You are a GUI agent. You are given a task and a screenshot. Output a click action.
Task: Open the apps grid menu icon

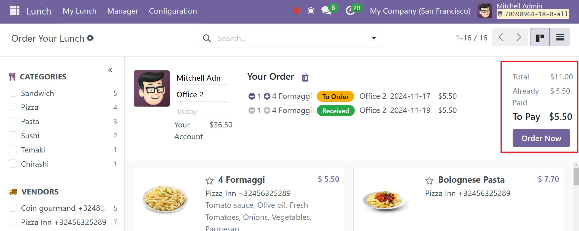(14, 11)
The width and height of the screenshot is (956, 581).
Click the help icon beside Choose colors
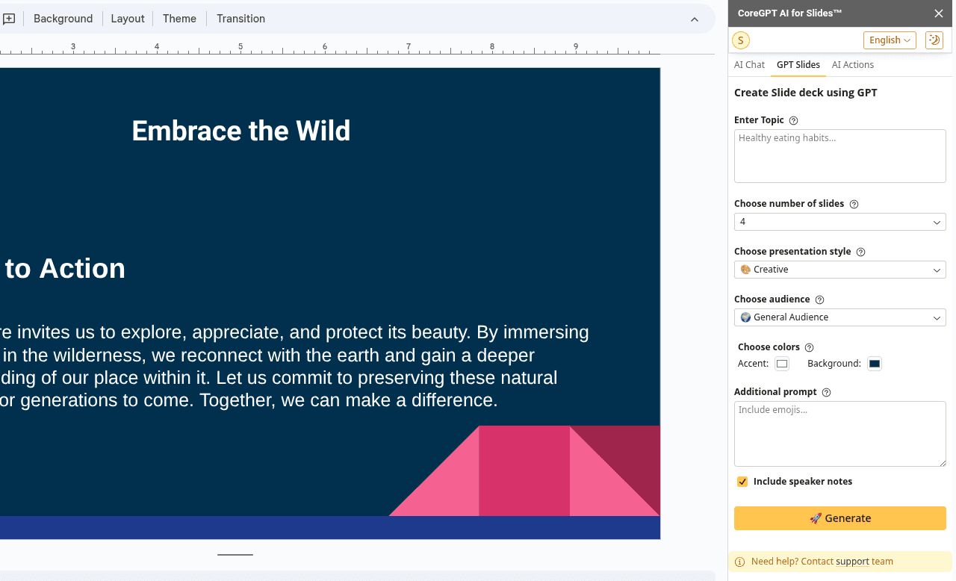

...

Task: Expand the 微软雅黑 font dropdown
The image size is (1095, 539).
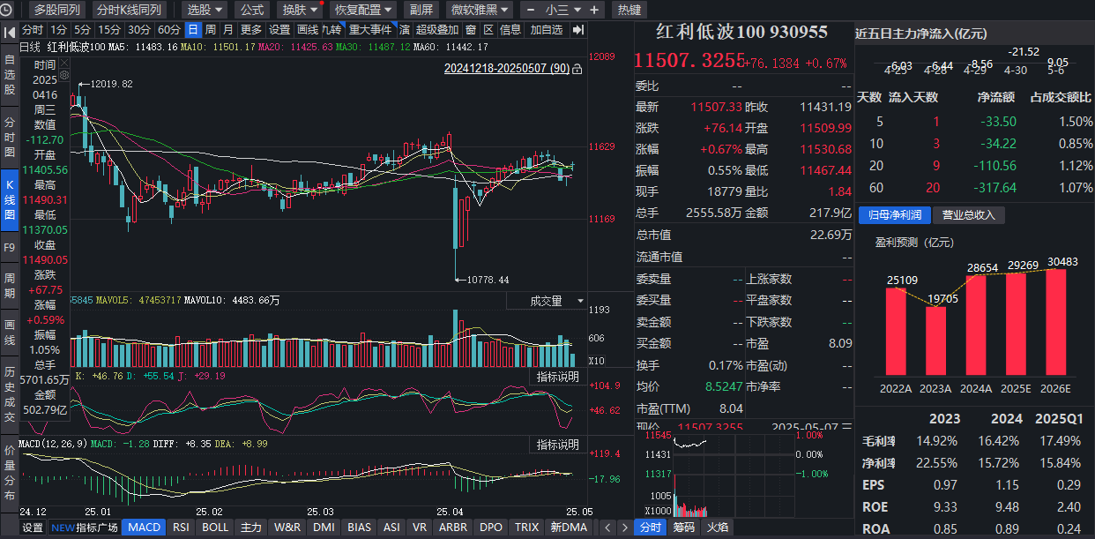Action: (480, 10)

---

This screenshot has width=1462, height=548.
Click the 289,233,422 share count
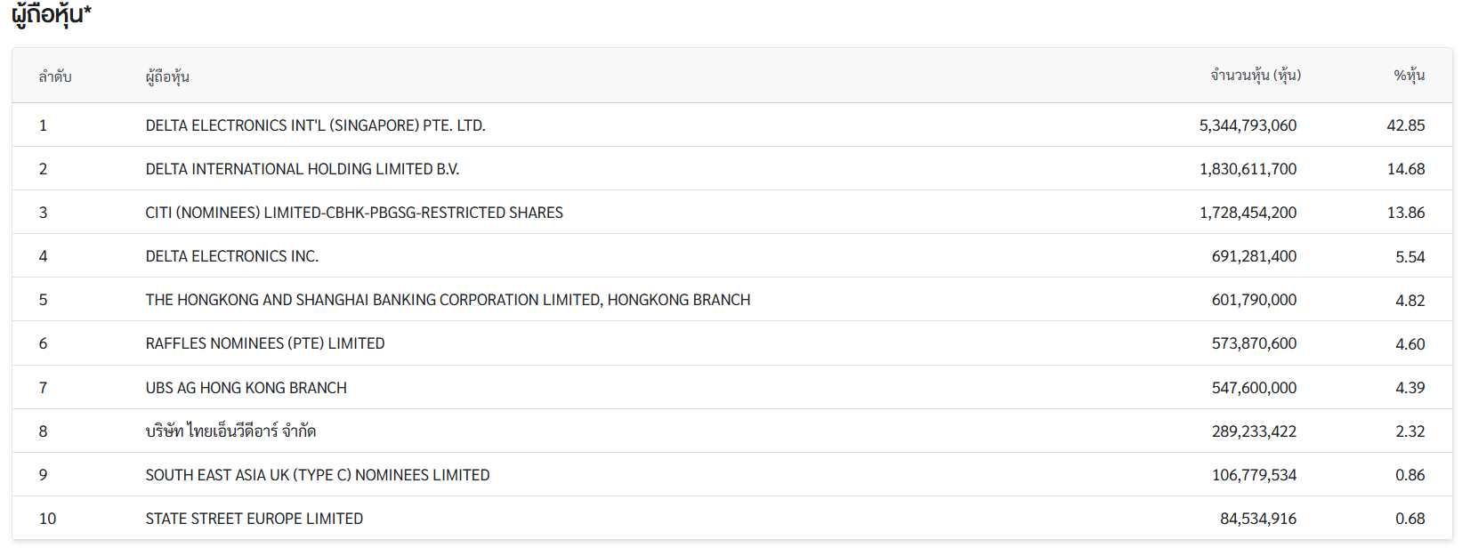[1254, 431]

REQUIRED WORK:
Please go over the data above and copy each line with "width" in it.

YOUR RESPONSE:
The width and height of the screenshot is (956, 581).
This screenshot has width=1462, height=548.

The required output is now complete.